A patch to fix a security vulnerability in xzgrep (CVE-2022-1271, ZDI-CAN-16587) was made public on 2022-04-07. The patch applies to 4.999.9beta to 5.2.5, 5.3.1alpha, and 5.3.2alpha. Newer XZ Utils releases include an improved fix for the problem.

It is a severe issue if an attacker can control the filenames that are given on the xzgrep command line. The vulnerability was discovered by cleemy desu wayo working with Trend Micro Zero Day Initiative. For more information, see the detailed description in the patch file linked below.

xzgrep-ZDI-CAN-16587.patch
xzgrep-ZDI-CAN-16587.patch.sig

Bindings

Python

Python 3.3 includes bindings for liblzma. A backport of these bindings are available for Python 2 in the backports.lzma package.

lzmaffi is another Python binding which adds random-access decompression support.

The original Python 2 binding for liblzma is PylibLZMA.

Perl

Perl bindings for liblzma: IO-Compress-Lzma and Compress-Raw-Lzma.

Haskell

Haskell bindings.

Delphi and Free Pascal

Bindings and example programs for Delphi and Free Pascal are available here.

Pre-built binaries

Many free software operating systems already provide easy-to-install XZ Utils binaries. It doesn't make sense to provide links to all those here. Instead, binaries or links to websites providing binaries are listed here only for operating systems that don't have well-known repositories where users would get software like this.

If you have a website that provides up-to-date XZ Utils binaries for an operating system that meets the the criteria above, let me know and I will include a link here. Note that I won't host the binaries themselves without a good reason.

Windows

The Windows version of XZ Utils includes binaries for 32-bit and 64-bit x86. The binaries only depend on msvcrt.dll, which is available on Windows 98 and later out of the box.

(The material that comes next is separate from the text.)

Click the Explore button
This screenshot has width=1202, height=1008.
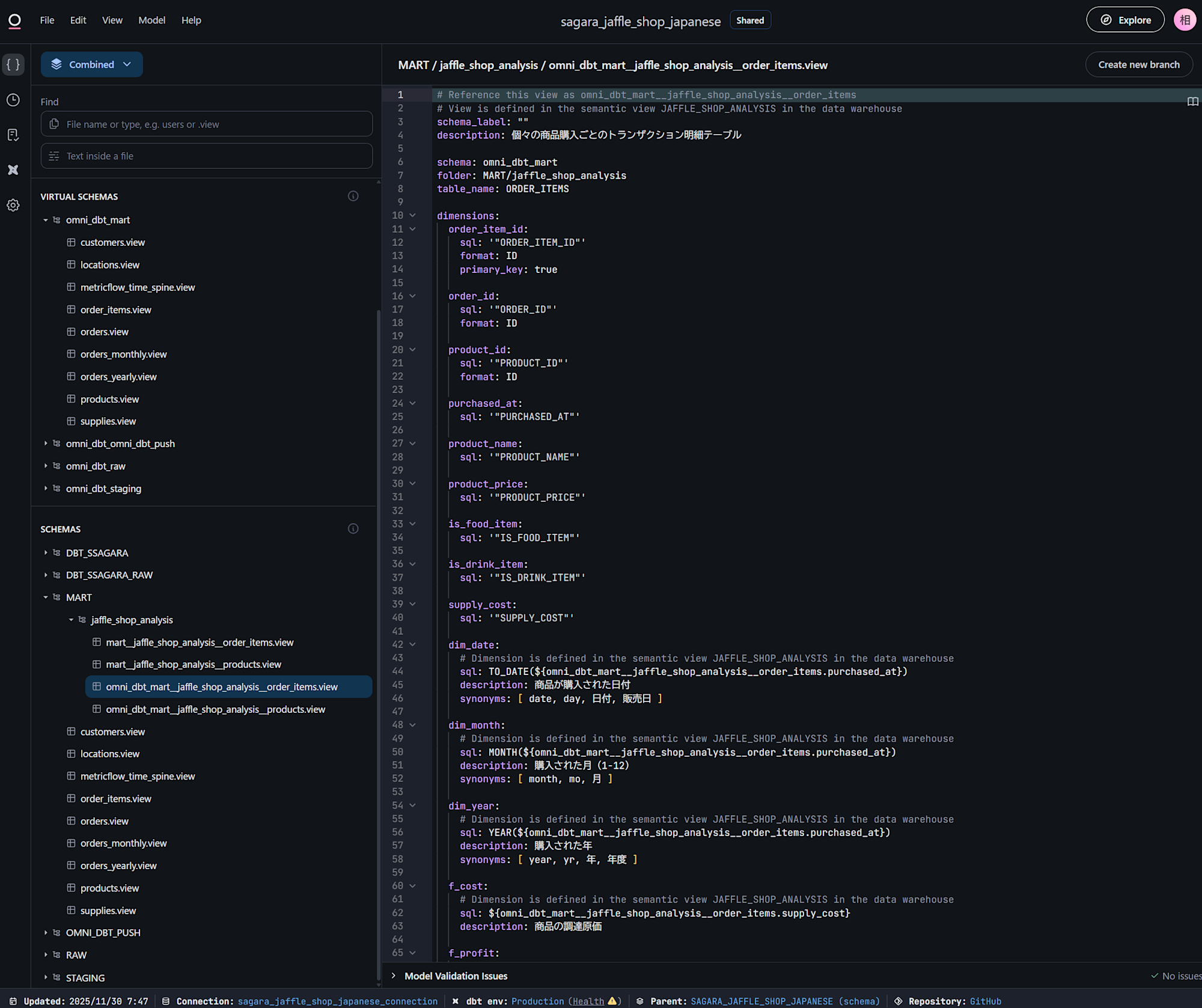coord(1125,20)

5.2.10, 5.2.11, or 5.2.12 do not have anything significant for Windows so only 5.2.9 is here. 5.4.x builds are not provided for now.

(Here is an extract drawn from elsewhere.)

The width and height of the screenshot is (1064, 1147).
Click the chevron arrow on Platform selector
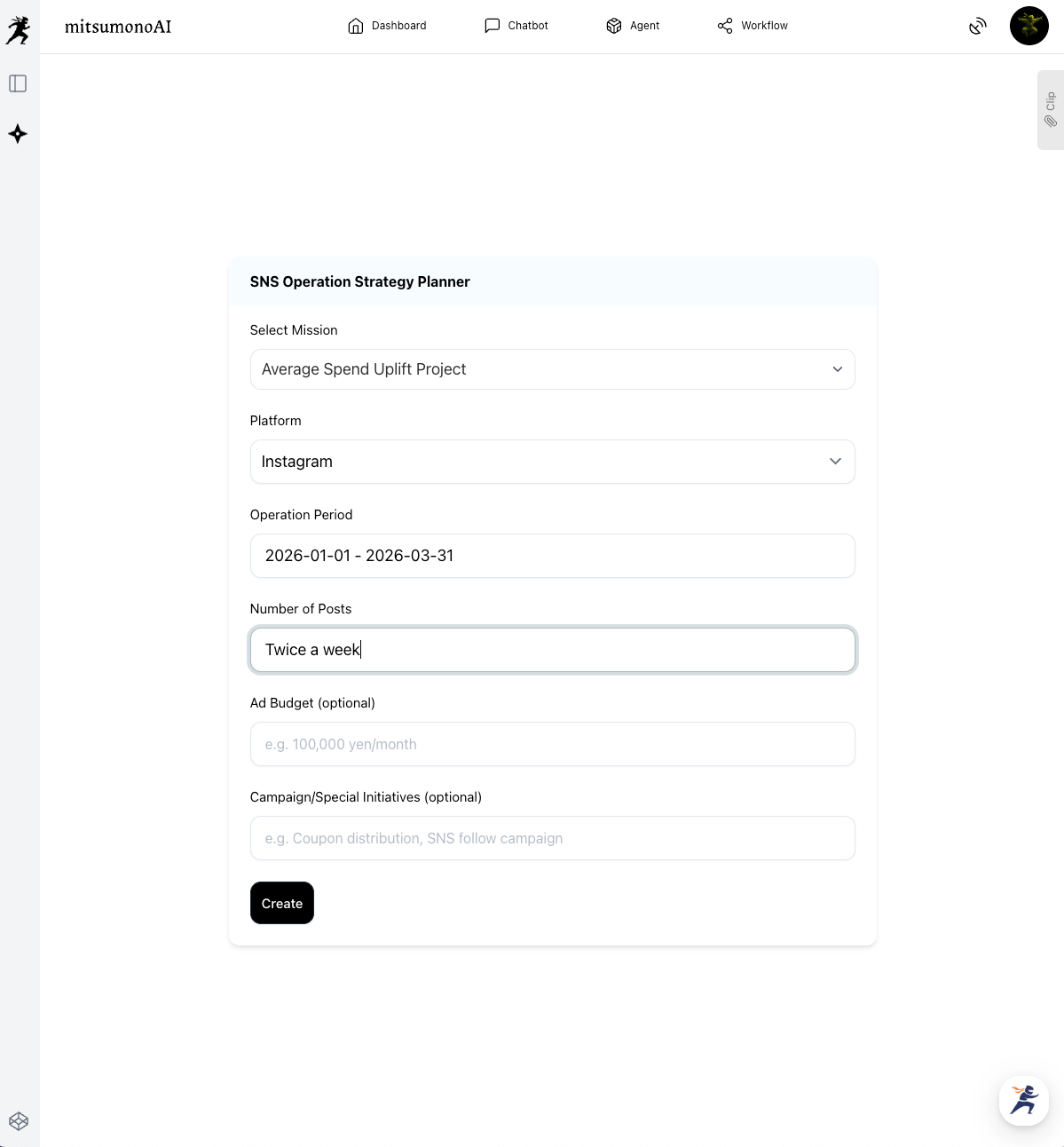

xz-5.2.9-windows.zip (1473 KiB) signature
xz-5.2.9-windows.7z (708 KiB) signature

DOS

The DOS version of XZ Utils includes only the xz command line tool and some documentation. The xz tool should work e.g. on FreeDOS (also in DOSEMU), MS-DOS, and Windows 95/98/98SE/ME. This doesn't necessarily work in DOSBox at all, and at least some problems are expected under Windows XP Command Prompt (signal handling doesn't work).

Since the DOS version is naturally going to get very little testing, it is recommended to use the Windows version instead of the DOS version if you need xz under Windows 98 or later. It is likely that that the DOS version will be updated only occasionally.

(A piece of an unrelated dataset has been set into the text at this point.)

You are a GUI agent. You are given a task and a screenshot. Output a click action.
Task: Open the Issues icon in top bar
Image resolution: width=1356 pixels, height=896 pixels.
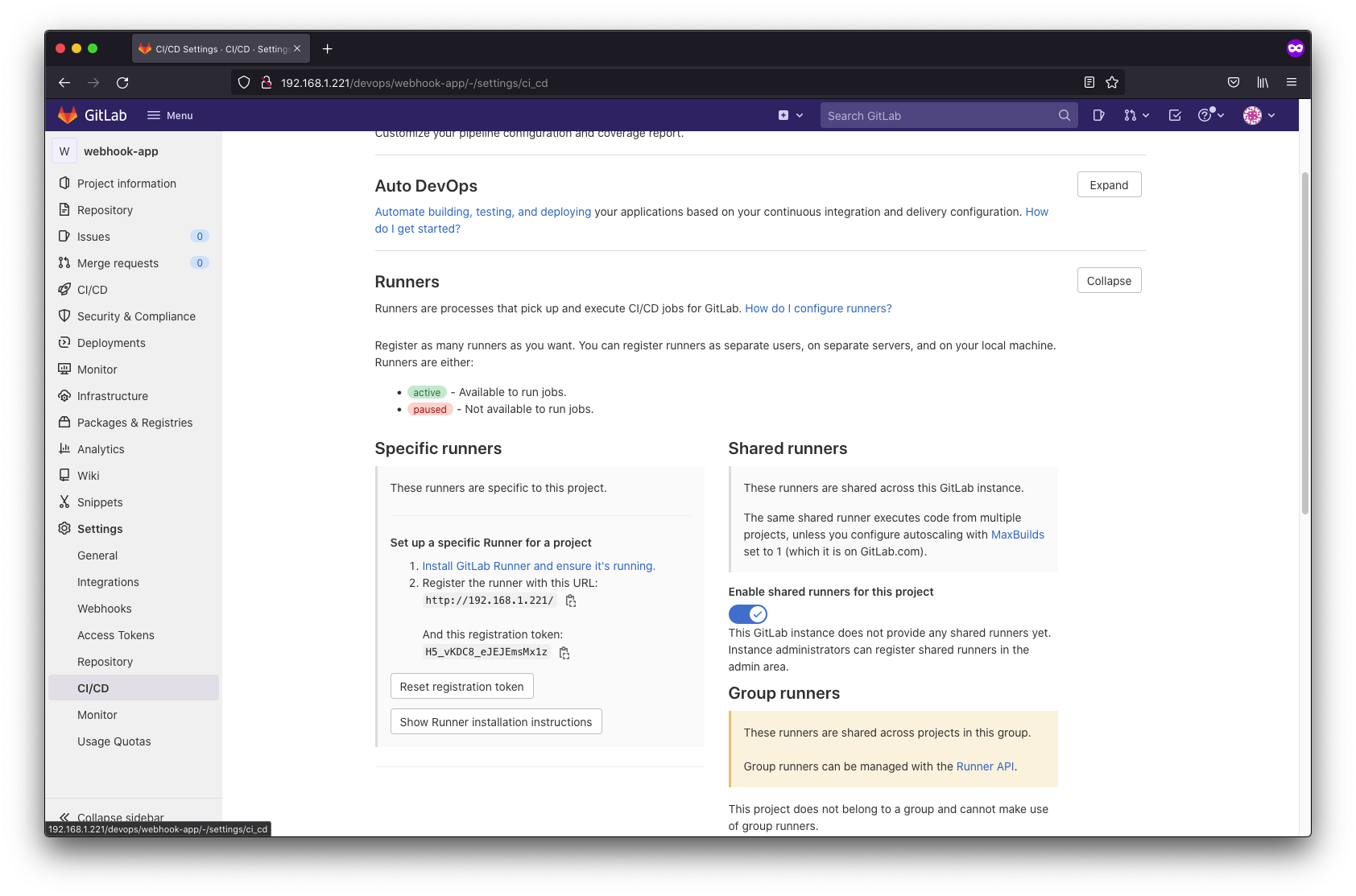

5.2.0 and later have experimental support for 8.3 filenames. See xz-dos.txt in the binary package or dos/README.txt in the source package for details.

xz-5.4.0-dos.zip (277 KiB) signature

The package includes some copylefted code from DJGPP and CWSDPMI. The relevant source code is available from their home pages, and copies are also available below.

djlsr205.zip (2000 KiB)
djtst205.zip (1061 KiB)
csdpmi7s.zip (88 KiB)

Juan Manuel Guerrero has made a more complete port of XZ Utils to DOS. It also has support for short file names (8.3), but the naming method is different from the one found in 5.2.0 and later. It is available from DJGPP mirrors under /current/v2apps (e.g. xz-500b.zip for 5.0.0 binaries).

Supported platforms

Below is an incomplete and somewhat vague (version numbers mostly missing) list of operating systems on which XZ Utils should work. The compiler(s) or toolchains are mentioned in parenthesis. GCC refers to GCC 3 or later. If you have additions or corrections, please email them to me.

[1] See also the platform-specific notes in the INSTALL file.

[2] 2010-09-22: HP ANSI C compiler crashes when compiling XZ Utils on PA-RISC. On Itanium there are no problems.

[3] On Solaris 8 and 9 one may need to pass ac_cv_prog_cc_c99= to configure if using Sun Studio.

[4] Use --disable-threads when running configure.

Licensing

The most interesting parts of XZ Utils (e.g. liblzma) are in the public domain. You can do whatever you want with the public domain parts.

Some parts of XZ Utils (e.g. build system and some utilities) are under different free software licenses such as GNU LGPLv2.1, GNU GPLv2, or GNU GPLv3.

See the file COPYING for more details.